Cependant, on ne peut assumer le futur sans connaître le passé et s’en inspirer. C’est ici qu’apparaît la nécessité de constituer à Niamey, avec des succursales même modestes dans d’autres villes, un musée de l’histoire nationale où l’on puisse amener les enfants des écoles pour mieux connaître la vie et les réalisations exceptionnelles de leurs prédécesseurs, depuis les bifaces du paléolithique et les peintures rupestres du néolithique jusqu’aux accomplissements d’aujourd’hui et aux projets de demain, dont bien entendu celui du Lac Tchad. Actuellement, ce musée, qui a été mis en place par un républicain espagnol, Pablo Toucet, nourri de dons de Boubou Hama et Diori Hamani, ainsi que de contributions du centre IFAN Niger et de l’ORSTOM, dispose de beaucoup de choses, mais sans conception d’ensemble tournée vers l’avenir.

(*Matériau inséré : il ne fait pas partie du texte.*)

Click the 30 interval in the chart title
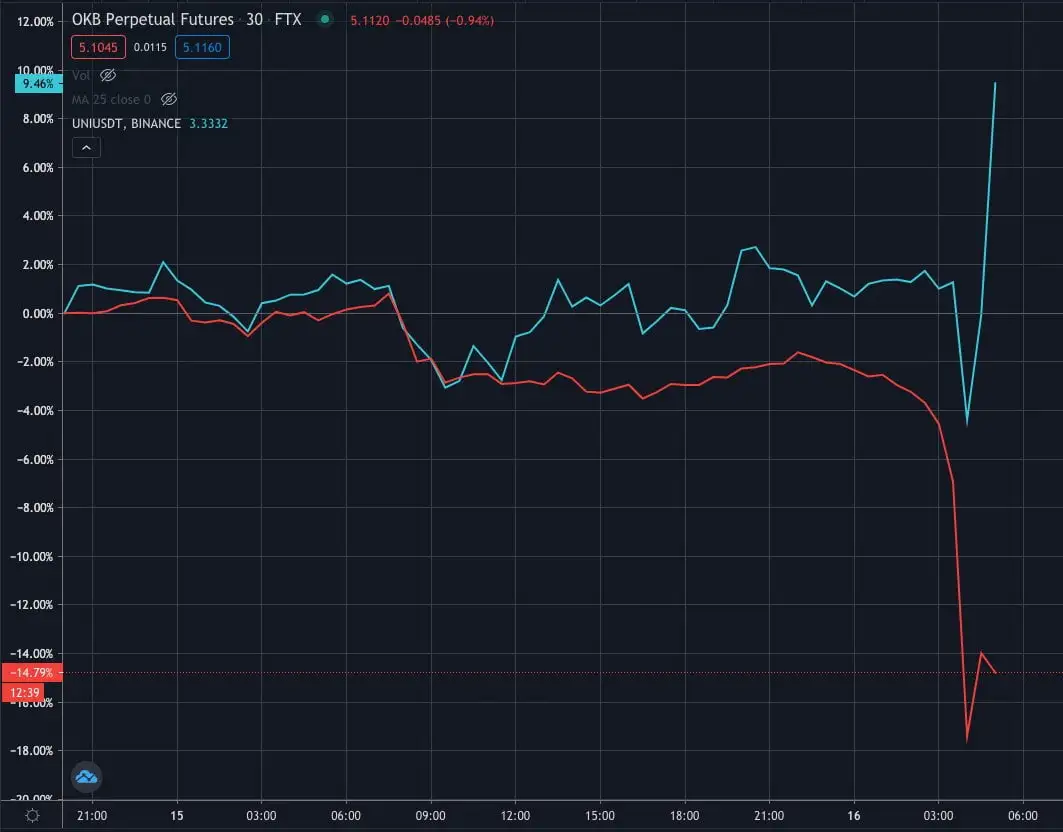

La bonne idée est de disposer aujourd’hui de divers pavillons pour chaque élément de la richesse nationale, entourés de quelques exemples de paléontologie (l’ancienne faune) et d’animaux (la faune actuelle), et animés par des groupes d’artisans en activité. C’est vivant mais il faut dépoussiérer en faisant participer la population à la mise en valeur de « son » lieu de vie, et non en entretenant un lieu de simple promenade pour touristes ou curieux.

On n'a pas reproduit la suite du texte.